POLITICS

Gun Appreciation Day Sponsored By American Third Position, White Supremacist Group

Hand guns are seen for sale at Capitol City Arms Supply Wednesday, Jan. 16, 2013 in Springfield, Ill. President Barack Obama
Hand guns are seen for sale at Capitol City Arms Supply Wednesday, Jan. 16, 2013 in Springfield, Ill. President Barack Obama launched the most sweeping effort to curb U.S. gun violence in nearly two decades, announcing a $500 million package that sets up a fight with Congress over bans on military-style assault weapons and high-capacity ammunition magazines just a month after a shooting in Connecticut killed 20 school children. (AP Photo/Seth Perlman)

Firearms enthusiasts around the country are being encouraged to head down to their local gun shops on Saturday, constitutions and American flags in hand, to send a message to President Barack Obama about Second Amendment rights -- and, of course, to buy more guns.

The event is being billed as Gun Appreciation Day and has backing from white supremacist group American Third Position (A3P), Media Matters reported on Friday.

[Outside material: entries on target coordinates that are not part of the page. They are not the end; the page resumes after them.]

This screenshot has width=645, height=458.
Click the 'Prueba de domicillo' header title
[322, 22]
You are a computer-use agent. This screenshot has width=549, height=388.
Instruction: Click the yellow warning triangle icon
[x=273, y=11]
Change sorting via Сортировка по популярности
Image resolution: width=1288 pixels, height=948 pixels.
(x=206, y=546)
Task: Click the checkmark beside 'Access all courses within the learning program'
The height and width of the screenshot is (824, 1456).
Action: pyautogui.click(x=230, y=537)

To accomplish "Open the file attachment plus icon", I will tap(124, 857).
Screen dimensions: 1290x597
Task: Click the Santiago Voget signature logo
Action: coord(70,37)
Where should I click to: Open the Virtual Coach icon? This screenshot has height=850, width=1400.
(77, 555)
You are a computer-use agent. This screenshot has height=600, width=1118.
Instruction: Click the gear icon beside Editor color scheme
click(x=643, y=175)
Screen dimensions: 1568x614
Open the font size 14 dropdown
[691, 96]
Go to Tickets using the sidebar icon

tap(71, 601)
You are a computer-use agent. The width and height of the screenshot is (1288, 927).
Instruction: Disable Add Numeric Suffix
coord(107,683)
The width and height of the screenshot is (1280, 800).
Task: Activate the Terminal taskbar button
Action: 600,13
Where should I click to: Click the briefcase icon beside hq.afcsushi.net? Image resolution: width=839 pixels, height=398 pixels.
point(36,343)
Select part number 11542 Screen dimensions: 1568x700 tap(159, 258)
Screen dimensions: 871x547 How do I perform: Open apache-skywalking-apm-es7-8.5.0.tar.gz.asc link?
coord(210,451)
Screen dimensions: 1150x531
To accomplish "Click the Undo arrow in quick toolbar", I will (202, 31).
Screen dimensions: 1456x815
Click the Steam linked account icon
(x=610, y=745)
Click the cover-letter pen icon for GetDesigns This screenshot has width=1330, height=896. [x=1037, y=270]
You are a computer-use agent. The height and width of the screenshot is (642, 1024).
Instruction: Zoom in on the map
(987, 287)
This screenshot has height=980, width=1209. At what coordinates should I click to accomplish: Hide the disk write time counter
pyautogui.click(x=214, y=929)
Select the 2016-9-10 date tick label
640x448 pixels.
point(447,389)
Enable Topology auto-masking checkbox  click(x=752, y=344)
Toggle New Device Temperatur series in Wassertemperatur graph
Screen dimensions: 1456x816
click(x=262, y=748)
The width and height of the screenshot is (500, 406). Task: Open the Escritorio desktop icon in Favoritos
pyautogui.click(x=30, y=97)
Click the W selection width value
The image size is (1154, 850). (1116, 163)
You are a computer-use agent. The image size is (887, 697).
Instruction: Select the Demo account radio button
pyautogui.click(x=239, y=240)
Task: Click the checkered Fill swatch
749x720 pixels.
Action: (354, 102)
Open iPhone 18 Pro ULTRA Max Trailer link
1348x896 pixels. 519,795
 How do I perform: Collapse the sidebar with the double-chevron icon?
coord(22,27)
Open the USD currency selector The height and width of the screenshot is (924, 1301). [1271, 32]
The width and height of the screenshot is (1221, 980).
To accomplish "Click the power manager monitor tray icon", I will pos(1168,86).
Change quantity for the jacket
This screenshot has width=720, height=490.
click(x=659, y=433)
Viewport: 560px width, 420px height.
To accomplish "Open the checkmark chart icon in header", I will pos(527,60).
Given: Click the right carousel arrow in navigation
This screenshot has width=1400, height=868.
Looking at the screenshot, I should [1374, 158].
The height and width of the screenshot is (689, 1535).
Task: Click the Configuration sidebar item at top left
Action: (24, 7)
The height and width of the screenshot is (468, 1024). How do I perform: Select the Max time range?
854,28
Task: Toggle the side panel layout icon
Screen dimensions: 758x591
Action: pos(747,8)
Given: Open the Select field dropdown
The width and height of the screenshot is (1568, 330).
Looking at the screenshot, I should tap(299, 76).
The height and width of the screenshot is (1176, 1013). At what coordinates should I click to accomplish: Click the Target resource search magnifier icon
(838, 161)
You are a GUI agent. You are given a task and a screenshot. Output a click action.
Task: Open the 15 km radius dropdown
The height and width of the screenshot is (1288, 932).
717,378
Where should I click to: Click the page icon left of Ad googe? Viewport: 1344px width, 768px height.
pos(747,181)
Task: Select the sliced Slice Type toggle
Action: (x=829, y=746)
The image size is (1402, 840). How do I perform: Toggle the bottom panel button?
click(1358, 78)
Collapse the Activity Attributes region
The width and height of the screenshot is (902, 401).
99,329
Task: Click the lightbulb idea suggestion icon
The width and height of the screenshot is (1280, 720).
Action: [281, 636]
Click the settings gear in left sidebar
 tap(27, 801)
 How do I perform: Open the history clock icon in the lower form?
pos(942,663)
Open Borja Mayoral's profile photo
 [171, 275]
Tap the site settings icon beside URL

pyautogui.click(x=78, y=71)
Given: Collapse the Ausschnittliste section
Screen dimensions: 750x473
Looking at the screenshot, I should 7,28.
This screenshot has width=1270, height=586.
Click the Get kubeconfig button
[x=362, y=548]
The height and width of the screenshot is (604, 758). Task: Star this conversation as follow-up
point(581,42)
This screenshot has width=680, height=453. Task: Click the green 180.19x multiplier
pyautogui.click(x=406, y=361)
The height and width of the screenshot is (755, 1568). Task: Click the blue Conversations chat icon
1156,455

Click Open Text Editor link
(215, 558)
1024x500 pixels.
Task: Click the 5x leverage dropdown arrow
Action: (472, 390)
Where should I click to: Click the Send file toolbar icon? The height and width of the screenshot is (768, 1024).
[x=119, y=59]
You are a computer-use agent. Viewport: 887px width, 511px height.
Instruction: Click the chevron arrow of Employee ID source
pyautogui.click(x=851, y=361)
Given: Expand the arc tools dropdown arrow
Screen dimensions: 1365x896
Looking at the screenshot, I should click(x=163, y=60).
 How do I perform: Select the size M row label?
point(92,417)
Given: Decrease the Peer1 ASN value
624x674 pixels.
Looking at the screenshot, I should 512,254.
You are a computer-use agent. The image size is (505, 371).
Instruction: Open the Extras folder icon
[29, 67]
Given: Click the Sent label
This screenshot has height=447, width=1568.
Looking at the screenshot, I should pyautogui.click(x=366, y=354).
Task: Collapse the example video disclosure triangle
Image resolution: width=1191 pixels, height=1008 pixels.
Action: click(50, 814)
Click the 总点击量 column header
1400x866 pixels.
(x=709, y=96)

A3P, which is listed on the Gun Appreciation Day website as a sponsor, does little through its own content to veil the fact that the political movement is dedicated to white supremacy.

In its mission statement, A3P writes that it "believes that government policy in the United States discriminates against white Americans, the majority population, and that white Americans need their own political party to fight this discrimination."

It goes on, saying that the group aims to "stop the immigrant invasion" in order to put "America first!"

In an email to The Huffington Post last year, A3P's chairman candidly admitted to his white nationalism, saying that he found it a "just and proper position for all white people to hold."

Gun Appreciation Day has raised some eyebrows for reasons apart from its questionable ties. The event's founder, Larry Ward has rejected claims that he's an extremist, but earlier this week he sparked outrage when he suggested that slavery could have been prevented in the United States if African Americans were allowed to carry guns.

"I think Martin Luther King, Jr. would agree with me if he were alive today that if African Americans had been given the right to keep and bear arms from day one of the country’s founding, perhaps slavery might not have been a chapter in our history," Ward said.